# The odd couple



## daveandmairi (Jul 22, 2020)

With both of us having been perfectly happy with a De'Longhi bean to cup machine for 15 years, I convinced my wife a year ago that we should upgrade. Unlike me, she's not the slightest bit interested in learning how to make coffee, so the ideal machine was the Oracle.

In my humble opinion, it's a very capable espresso machine that lets one person have her beans in the hopper and allow the auto-dosing and auto-tamping to do its thing, and lets the other use an older model Ceado E37S (modded for single dosing) to turn a drink into a hobby.

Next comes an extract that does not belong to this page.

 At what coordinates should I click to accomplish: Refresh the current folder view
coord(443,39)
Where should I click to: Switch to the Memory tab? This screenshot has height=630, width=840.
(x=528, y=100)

One day (maybe) it'll be a Decent DE1Pro but for now, it's the perfect compromise.


----------



## EmmaC (Jan 17, 2021)

An excellent compromise! Without it actually being a compromise 

My OH is exactly the same, he really appreciates a good coffee, but is pretty uninterested in how it arrives in his cup


----------



## lake_m (Feb 4, 2017)

A thoughtful way of betting the best of both worlds. It's all about the beans, water, and then grinder anyway, and you have that one cracked!!


----------



## daveandmairi (Jul 22, 2020)

lake_m said:


> A thoughtful way of betting the best of both worlds. It's all about the beans, water, and then grinder anyway, and you have that one cracked!!


 Haha. Thanks. I don't quite have the grinder situation covered as well as you do by the looks of your signature 🤪


----------



## StevePNS (Mar 3, 2021)

Ooh looks good


----------